■ Exercise instructions ■
Switch each occurrence of "computer-use agent" in the entries below to "desktop assistant", and reproduce all the entries otherwise unchanged.

■ Raw data ■
■ ■ ■ ■ ■
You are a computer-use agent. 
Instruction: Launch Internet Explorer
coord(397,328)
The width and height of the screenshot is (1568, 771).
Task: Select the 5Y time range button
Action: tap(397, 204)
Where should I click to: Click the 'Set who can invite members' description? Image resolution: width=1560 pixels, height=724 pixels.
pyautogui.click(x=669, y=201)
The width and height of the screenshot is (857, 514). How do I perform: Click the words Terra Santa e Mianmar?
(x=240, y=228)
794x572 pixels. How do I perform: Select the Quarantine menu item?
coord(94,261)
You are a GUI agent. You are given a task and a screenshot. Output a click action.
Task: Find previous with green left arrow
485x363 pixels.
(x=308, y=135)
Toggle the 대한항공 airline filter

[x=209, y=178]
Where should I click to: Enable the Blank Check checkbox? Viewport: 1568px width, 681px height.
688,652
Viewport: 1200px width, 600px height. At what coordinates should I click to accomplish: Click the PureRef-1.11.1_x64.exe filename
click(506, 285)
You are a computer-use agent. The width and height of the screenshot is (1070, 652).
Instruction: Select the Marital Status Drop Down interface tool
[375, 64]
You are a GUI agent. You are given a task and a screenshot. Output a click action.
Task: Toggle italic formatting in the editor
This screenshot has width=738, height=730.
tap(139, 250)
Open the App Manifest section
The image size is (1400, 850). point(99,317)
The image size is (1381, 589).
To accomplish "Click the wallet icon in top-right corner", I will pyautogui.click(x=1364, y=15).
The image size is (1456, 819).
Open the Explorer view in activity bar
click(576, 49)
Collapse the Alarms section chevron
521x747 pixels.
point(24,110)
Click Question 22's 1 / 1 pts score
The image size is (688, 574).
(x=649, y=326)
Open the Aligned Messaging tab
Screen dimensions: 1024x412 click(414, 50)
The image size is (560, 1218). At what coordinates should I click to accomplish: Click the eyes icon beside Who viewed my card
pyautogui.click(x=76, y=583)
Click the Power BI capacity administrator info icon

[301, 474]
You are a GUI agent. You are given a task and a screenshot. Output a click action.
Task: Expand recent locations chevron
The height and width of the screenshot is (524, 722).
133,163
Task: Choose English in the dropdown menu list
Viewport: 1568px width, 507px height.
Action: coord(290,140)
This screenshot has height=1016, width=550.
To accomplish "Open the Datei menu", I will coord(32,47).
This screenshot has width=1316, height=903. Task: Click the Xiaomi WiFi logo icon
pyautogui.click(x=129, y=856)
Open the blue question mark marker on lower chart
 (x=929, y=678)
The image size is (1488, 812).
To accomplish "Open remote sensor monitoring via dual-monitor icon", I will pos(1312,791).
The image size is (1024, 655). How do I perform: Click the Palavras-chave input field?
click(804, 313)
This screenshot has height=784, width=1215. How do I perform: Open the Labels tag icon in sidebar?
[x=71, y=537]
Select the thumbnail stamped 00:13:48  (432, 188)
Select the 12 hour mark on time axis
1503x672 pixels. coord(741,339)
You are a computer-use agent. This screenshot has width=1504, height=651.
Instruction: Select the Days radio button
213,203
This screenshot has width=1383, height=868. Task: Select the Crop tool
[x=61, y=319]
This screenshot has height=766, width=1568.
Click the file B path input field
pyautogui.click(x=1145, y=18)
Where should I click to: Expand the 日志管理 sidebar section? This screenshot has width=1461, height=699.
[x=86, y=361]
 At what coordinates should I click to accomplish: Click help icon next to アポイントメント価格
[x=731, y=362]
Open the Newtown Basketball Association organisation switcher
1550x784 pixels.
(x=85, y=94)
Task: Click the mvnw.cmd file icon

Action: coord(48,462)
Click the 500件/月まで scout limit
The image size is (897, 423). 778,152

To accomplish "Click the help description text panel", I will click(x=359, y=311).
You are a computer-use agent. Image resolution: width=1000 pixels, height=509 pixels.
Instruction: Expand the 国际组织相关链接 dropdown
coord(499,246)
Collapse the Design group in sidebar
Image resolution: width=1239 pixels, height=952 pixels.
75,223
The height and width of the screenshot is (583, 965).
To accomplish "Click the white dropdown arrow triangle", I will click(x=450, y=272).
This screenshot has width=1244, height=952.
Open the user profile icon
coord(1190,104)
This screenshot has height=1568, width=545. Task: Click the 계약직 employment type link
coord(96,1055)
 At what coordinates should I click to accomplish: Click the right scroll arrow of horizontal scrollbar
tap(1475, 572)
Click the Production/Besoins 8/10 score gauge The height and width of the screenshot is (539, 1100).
■ ■ ■ ■ ■
■ Answer ■
You are a desktop assistant. 
Instruction: Launch Internet Explorer
coord(397,328)
The width and height of the screenshot is (1568, 771).
Task: Select the 5Y time range button
Action: tap(397, 204)
Where should I click to: Click the 'Set who can invite members' description? Image resolution: width=1560 pixels, height=724 pixels.
pyautogui.click(x=669, y=201)
The width and height of the screenshot is (857, 514). How do I perform: Click the words Terra Santa e Mianmar?
(x=240, y=228)
794x572 pixels. How do I perform: Select the Quarantine menu item?
coord(94,261)
You are a GUI agent. You are given a task and a screenshot. Output a click action.
Task: Find previous with green left arrow
485x363 pixels.
(x=308, y=135)
Toggle the 대한항공 airline filter

[x=209, y=178]
Where should I click to: Enable the Blank Check checkbox? Viewport: 1568px width, 681px height.
688,652
Viewport: 1200px width, 600px height. At what coordinates should I click to accomplish: Click the PureRef-1.11.1_x64.exe filename
click(506, 285)
You are a desktop assistant. The width and height of the screenshot is (1070, 652).
Instruction: Select the Marital Status Drop Down interface tool
[375, 64]
You are a GUI agent. You are given a task and a screenshot. Output a click action.
Task: Toggle italic formatting in the editor
This screenshot has width=738, height=730.
tap(139, 250)
Open the App Manifest section
The image size is (1400, 850). point(99,317)
The image size is (1381, 589).
To accomplish "Click the wallet icon in top-right corner", I will pyautogui.click(x=1364, y=15).
The image size is (1456, 819).
Open the Explorer view in activity bar
click(576, 49)
Collapse the Alarms section chevron
521x747 pixels.
point(24,110)
Click Question 22's 1 / 1 pts score
The image size is (688, 574).
(x=649, y=326)
Open the Aligned Messaging tab
Screen dimensions: 1024x412 click(414, 50)
The image size is (560, 1218). At what coordinates should I click to accomplish: Click the eyes icon beside Who viewed my card
pyautogui.click(x=76, y=583)
Click the Power BI capacity administrator info icon

[301, 474]
You are a GUI agent. You are given a task and a screenshot. Output a click action.
Task: Expand recent locations chevron
The height and width of the screenshot is (524, 722).
133,163
Task: Choose English in the dropdown menu list
Viewport: 1568px width, 507px height.
Action: coord(290,140)
This screenshot has height=1016, width=550.
To accomplish "Open the Datei menu", I will coord(32,47).
This screenshot has width=1316, height=903. Task: Click the Xiaomi WiFi logo icon
pyautogui.click(x=129, y=856)
Open the blue question mark marker on lower chart
 (x=929, y=678)
The image size is (1488, 812).
To accomplish "Open remote sensor monitoring via dual-monitor icon", I will pos(1312,791).
The image size is (1024, 655). How do I perform: Click the Palavras-chave input field?
click(804, 313)
This screenshot has height=784, width=1215. How do I perform: Open the Labels tag icon in sidebar?
[x=71, y=537]
Select the thumbnail stamped 00:13:48  (432, 188)
Select the 12 hour mark on time axis
1503x672 pixels. coord(741,339)
You are a desktop assistant. This screenshot has width=1504, height=651.
Instruction: Select the Days radio button
213,203
This screenshot has width=1383, height=868. Task: Select the Crop tool
[x=61, y=319]
This screenshot has height=766, width=1568.
Click the file B path input field
pyautogui.click(x=1145, y=18)
Where should I click to: Expand the 日志管理 sidebar section? This screenshot has width=1461, height=699.
[x=86, y=361]
 At what coordinates should I click to accomplish: Click help icon next to アポイントメント価格
[x=731, y=362]
Open the Newtown Basketball Association organisation switcher
1550x784 pixels.
(x=85, y=94)
Task: Click the mvnw.cmd file icon

Action: coord(48,462)
Click the 500件/月まで scout limit
The image size is (897, 423). 778,152

To accomplish "Click the help description text panel", I will click(x=359, y=311).
You are a desktop assistant. Image resolution: width=1000 pixels, height=509 pixels.
Instruction: Expand the 国际组织相关链接 dropdown
coord(499,246)
Collapse the Design group in sidebar
Image resolution: width=1239 pixels, height=952 pixels.
75,223
The height and width of the screenshot is (583, 965).
To accomplish "Click the white dropdown arrow triangle", I will click(x=450, y=272).
This screenshot has width=1244, height=952.
Open the user profile icon
coord(1190,104)
This screenshot has height=1568, width=545. Task: Click the 계약직 employment type link
coord(96,1055)
 At what coordinates should I click to accomplish: Click the right scroll arrow of horizontal scrollbar
tap(1475, 572)
Click the Production/Besoins 8/10 score gauge The height and width of the screenshot is (539, 1100).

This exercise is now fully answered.